Paulus, I am bursting out of my skin to disagree with you.
It really depends what you want out of your life. If all you want is success and power (in any field) then by all means, treat your time at college as one big networking excercise, learn as little as you need to get on and count your days until you are in the workplace, clambering up whoever's back is in your way to the top. Good luck to you.
The top of what, exactly, is the question. The above depresses the life out of me, personally. There is plenty time to learn the horrible truth about institutional politics and how devoid of any intellectual stimulation work can be if you've got no knowledge or genuinely creative aspiration to base it on. I realise that tertiary education is increasingly a luxury (and in that respect I was spoilt) but you will never, ever regret learning as much as you possibly can at university (if you get the chance) and to be crass, combined with hard work, pays dividends later. Especially when you back yourself into a creative corner, which is so common in such a fast-paced and potentially soul-sucking industry as this.

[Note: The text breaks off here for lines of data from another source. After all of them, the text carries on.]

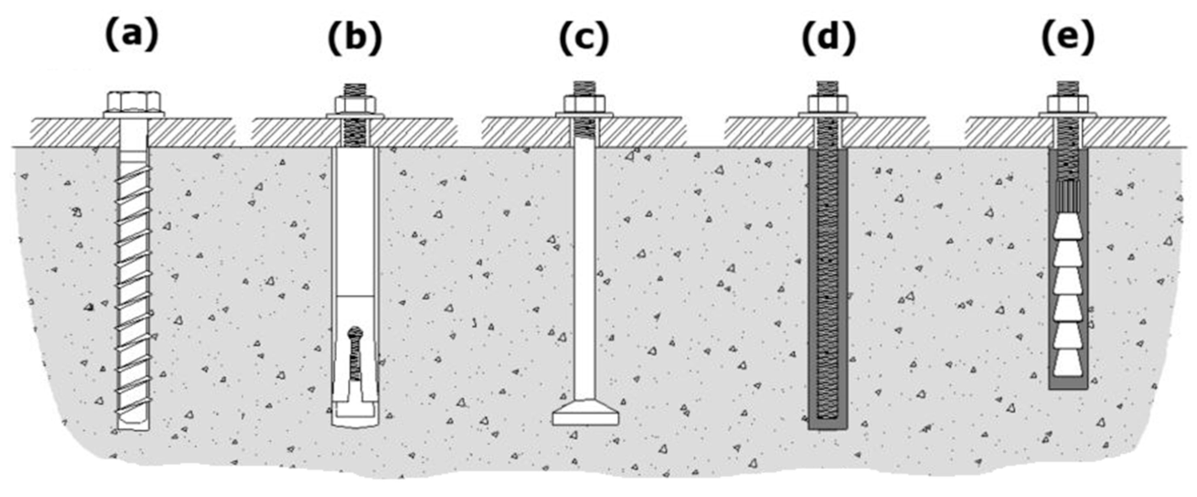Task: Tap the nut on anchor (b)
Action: [x=355, y=105]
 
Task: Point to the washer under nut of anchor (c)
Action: [x=584, y=114]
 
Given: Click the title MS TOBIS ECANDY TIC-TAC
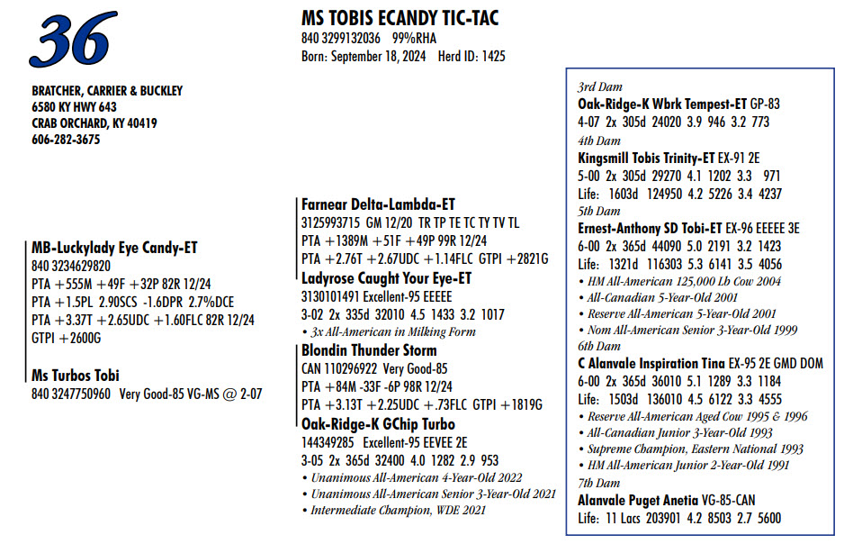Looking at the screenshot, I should [x=400, y=18].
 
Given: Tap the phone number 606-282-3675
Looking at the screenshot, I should [x=66, y=140].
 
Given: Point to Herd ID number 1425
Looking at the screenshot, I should [x=490, y=56].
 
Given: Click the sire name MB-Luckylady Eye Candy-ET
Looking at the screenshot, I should [x=114, y=248].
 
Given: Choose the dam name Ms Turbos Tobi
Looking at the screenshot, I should [x=76, y=376].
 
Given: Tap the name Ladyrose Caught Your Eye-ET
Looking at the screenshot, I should [x=386, y=278].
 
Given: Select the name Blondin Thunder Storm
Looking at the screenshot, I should [x=369, y=350].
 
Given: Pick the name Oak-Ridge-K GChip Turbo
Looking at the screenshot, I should [x=378, y=424].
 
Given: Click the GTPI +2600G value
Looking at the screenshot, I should [x=67, y=337].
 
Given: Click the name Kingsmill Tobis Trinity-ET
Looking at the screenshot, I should [x=646, y=157].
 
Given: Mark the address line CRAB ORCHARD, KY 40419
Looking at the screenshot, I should [x=94, y=123].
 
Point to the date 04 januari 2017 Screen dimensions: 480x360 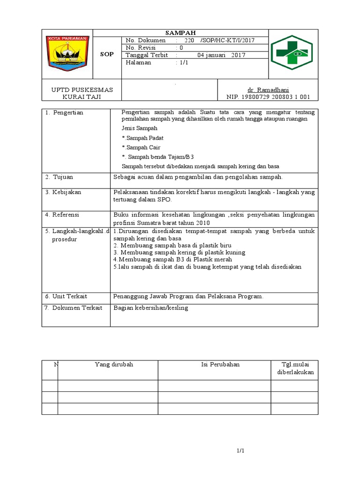click(218, 55)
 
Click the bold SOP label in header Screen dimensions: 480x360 click(107, 54)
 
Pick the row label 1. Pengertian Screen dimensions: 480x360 click(64, 113)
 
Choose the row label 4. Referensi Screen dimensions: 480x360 click(62, 215)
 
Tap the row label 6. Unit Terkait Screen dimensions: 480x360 click(66, 297)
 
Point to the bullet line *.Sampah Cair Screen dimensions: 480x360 click(141, 147)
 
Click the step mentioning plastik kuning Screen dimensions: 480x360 click(180, 252)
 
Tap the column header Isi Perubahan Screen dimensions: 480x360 click(214, 365)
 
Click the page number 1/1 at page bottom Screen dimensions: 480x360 click(240, 451)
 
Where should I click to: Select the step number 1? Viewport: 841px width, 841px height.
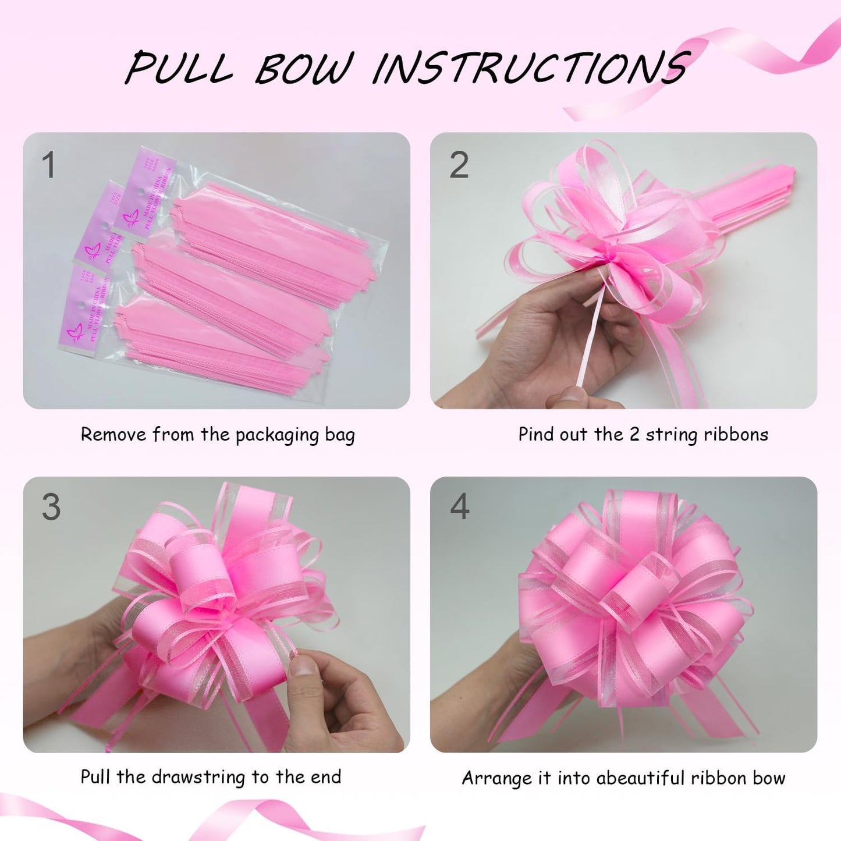coord(49,165)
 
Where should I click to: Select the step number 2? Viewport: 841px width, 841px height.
coord(459,165)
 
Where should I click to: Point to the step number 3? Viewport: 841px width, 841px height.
coord(51,507)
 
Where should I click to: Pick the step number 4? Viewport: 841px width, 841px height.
coord(459,506)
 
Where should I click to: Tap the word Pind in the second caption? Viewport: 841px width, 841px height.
coord(536,434)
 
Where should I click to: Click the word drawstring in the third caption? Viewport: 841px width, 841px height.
coord(191,777)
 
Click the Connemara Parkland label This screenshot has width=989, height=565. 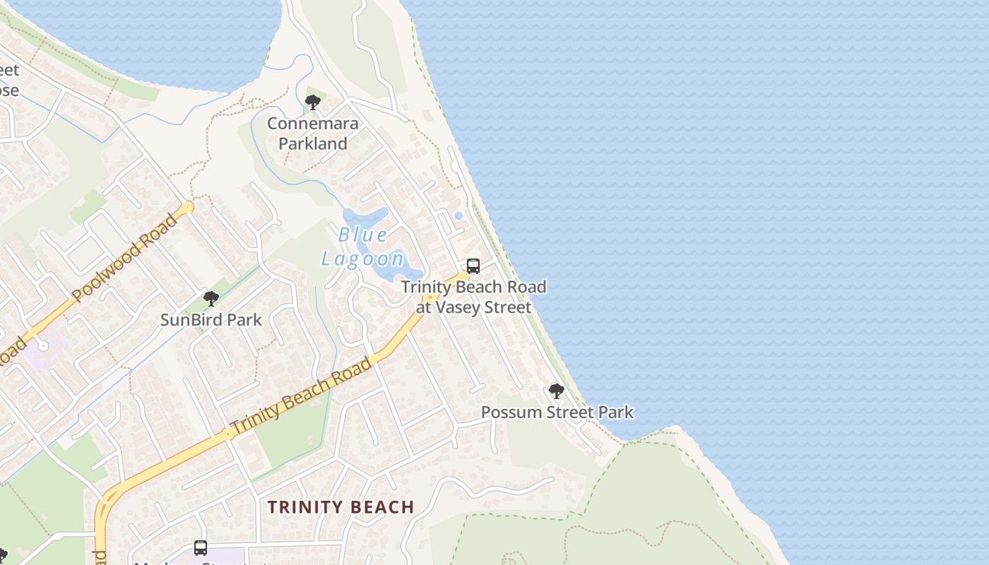coord(312,133)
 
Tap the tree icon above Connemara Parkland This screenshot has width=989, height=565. coord(312,103)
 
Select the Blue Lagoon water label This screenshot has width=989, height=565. coord(363,246)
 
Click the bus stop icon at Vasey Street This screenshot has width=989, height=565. coord(473,266)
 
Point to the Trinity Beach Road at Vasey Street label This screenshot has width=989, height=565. coord(473,297)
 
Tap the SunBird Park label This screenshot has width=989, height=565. coord(211,320)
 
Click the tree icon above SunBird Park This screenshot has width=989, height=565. coord(211,299)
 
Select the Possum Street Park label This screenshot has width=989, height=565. coord(557,412)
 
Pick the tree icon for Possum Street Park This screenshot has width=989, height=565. coord(557,391)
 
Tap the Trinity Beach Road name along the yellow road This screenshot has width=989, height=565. coord(301,397)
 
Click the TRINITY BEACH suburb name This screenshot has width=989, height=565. coord(340,507)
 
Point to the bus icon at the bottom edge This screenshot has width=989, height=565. coord(201,548)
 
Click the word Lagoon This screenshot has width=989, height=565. coord(363,258)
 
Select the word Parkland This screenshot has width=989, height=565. coord(312,143)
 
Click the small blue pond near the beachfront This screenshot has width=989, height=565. coord(458,215)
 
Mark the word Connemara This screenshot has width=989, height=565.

There are so many people in fashion just chasing the campaigns, approaching it as CAREER over any genuine aesthetic ambition. Ask yourself who are the Judy Blames, Simon Foxtons, Ray Petris, Melanie Wards-people who were interested in creating something you'd never seen before more than their day rates- of the Thatcherite (my/our) generation? They are extremely few and the already turgid magazine magazine market is set to suffer from further creative impoverishment as a result.
So my (probably very unpopular) advice to anyone would be: be totally non-strategic in choosing your subject. Forget career-targeted courses and return to the Humanities (the history of IDEAS for God's sake), which offer life-long knowledge, not just empty methodology. You've got forty-five years of five-year-plans ahead of you. Don't let yourself be turned into quasi-YTS fodder for global fashion just yet! Save something for yourself.